01:20mareko: does SPIR-V have dual-slot dvec4 VS inputs?
01:22pendingchaos: yes
01:22pendingchaos: radv implements 64-bit vertex inputs
04:34mareko: actually gl_spirv seems to do it correctly
06:13mareko: interesting fact: the current varying linker doesn't fully remove VS inputs (the vertex buffers and elements are still set even if unused), but my new varying linker does remove them properly
06:16mareko: and I wondered why a display list had no vertex attribs... well they were eliminated by the linker
10:00jani: hey, I pushed v6.3-rc2 to drm-intel-fixes and got a conflict in cirrus when merging drm-misc-next
10:02jani: tzimmermann: you were apparently involved in it, any chance you could resolve it?
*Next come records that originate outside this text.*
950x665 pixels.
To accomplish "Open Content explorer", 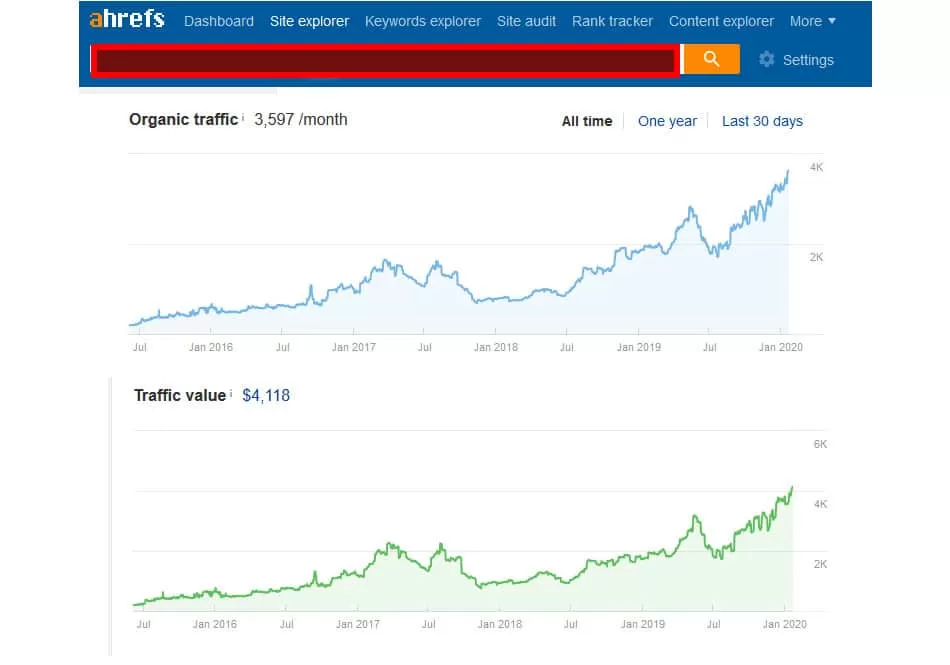I will coord(721,21).
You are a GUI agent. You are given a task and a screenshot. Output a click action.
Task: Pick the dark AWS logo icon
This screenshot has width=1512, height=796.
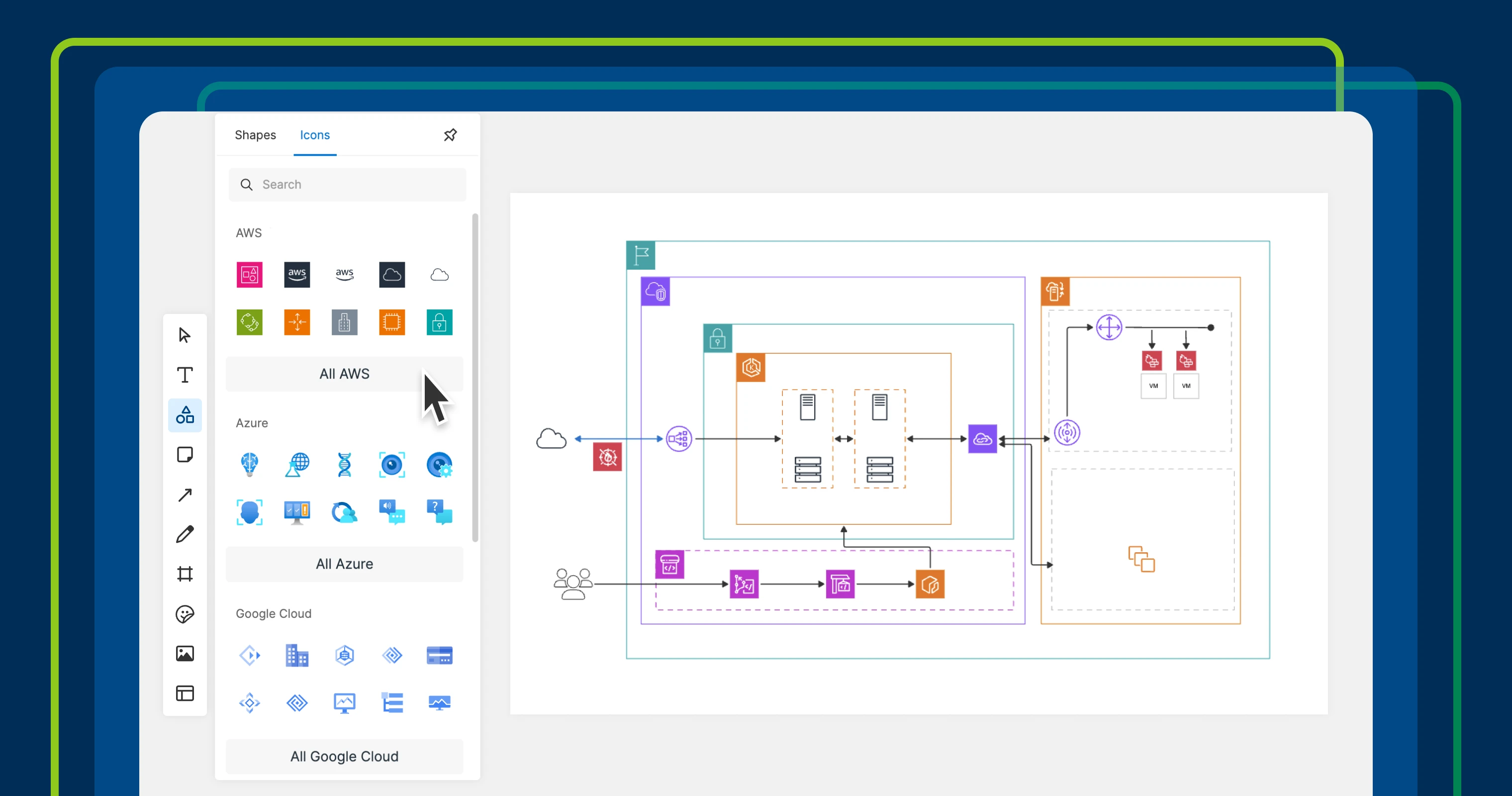(x=297, y=274)
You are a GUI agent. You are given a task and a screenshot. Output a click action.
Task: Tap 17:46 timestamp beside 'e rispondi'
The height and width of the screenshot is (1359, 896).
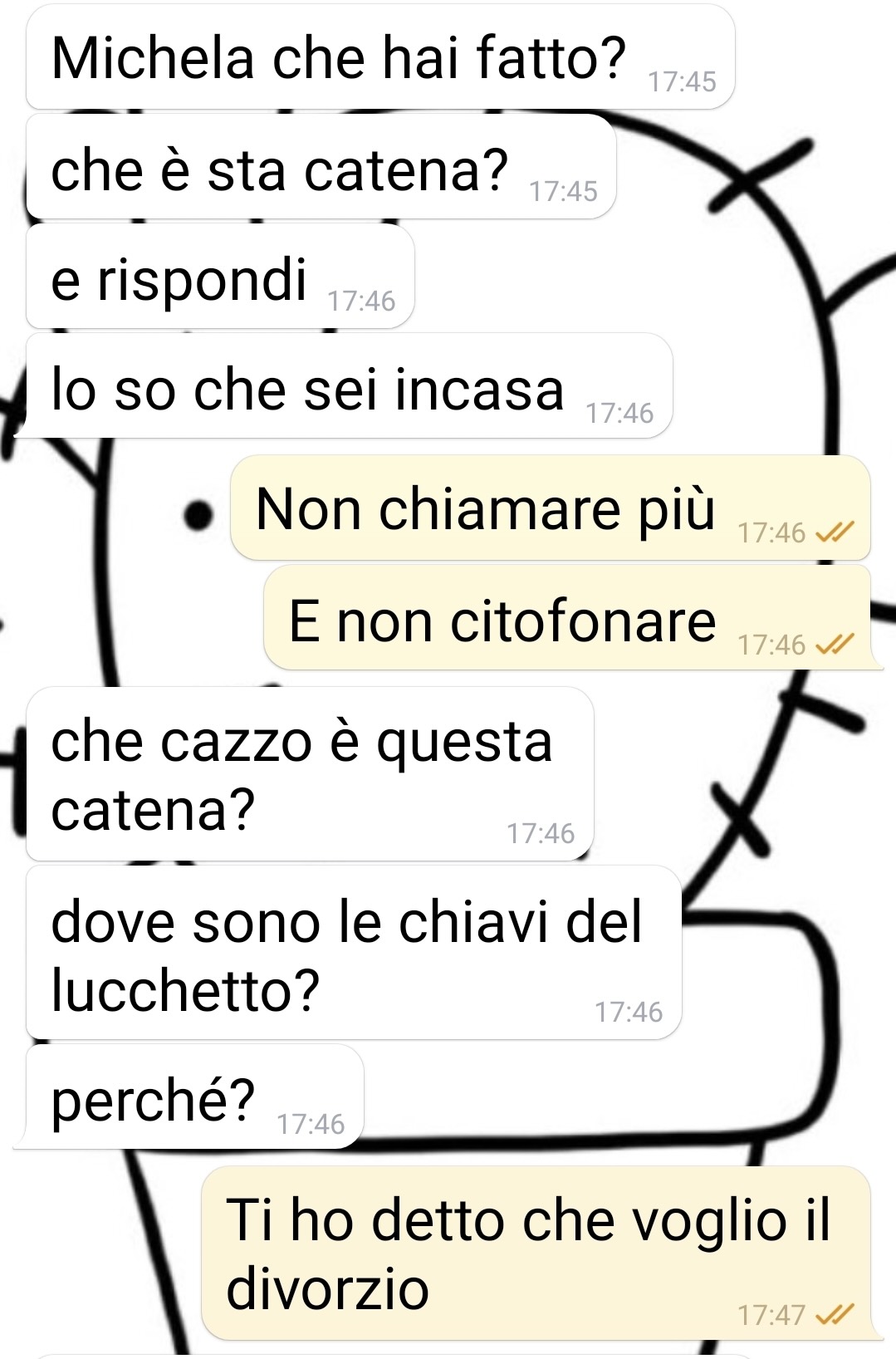tap(361, 301)
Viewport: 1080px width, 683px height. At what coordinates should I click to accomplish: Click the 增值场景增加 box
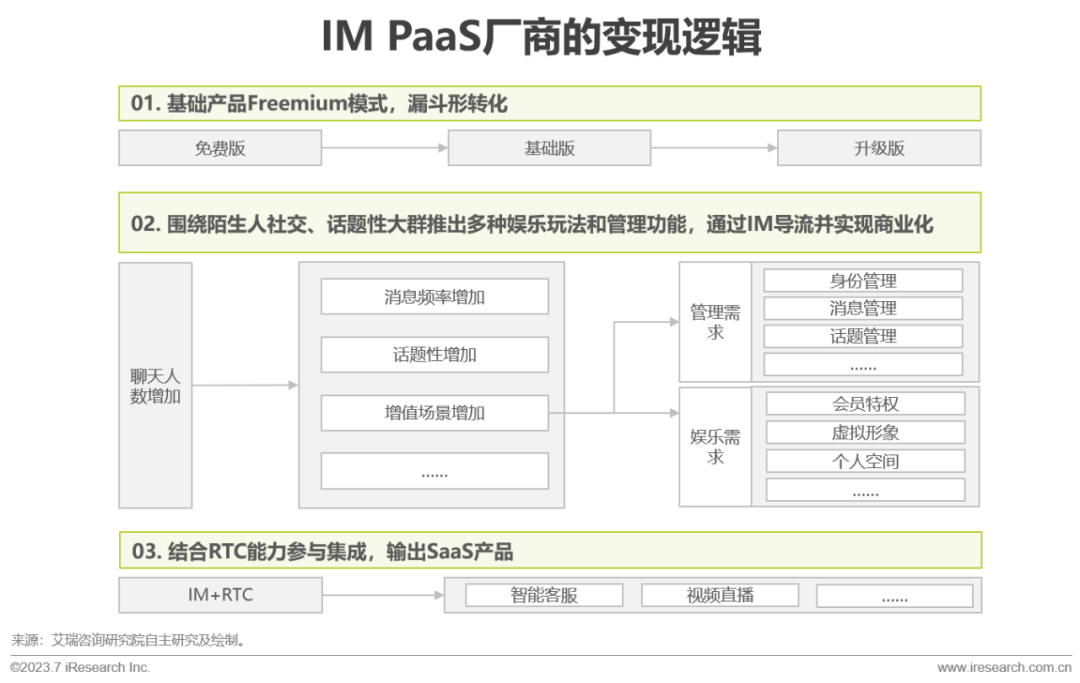433,413
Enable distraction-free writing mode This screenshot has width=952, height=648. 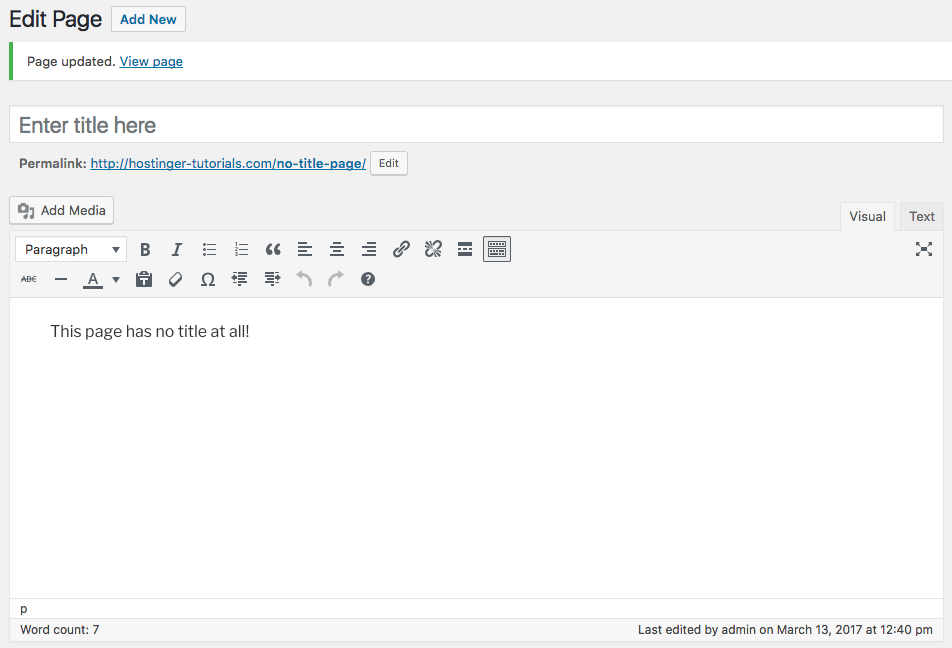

10:03tzimmermann: jani, give me a minute. there was a merge conflict during my cirrus push. working on it
10:03jani: tzimmermann: ah, okay, it wasn't me then. thanks!
10:16vsyrjala: fyi i915 doesn't currently build with WERROR=y. fix here: https://patchwork.freedesktop.org/series/115046/
10:27tzimmermann: jani, should work now
10:40jani: tzimmermann: thanks
10:59jani: vsyrjala: did you fix it with a conflict resolution?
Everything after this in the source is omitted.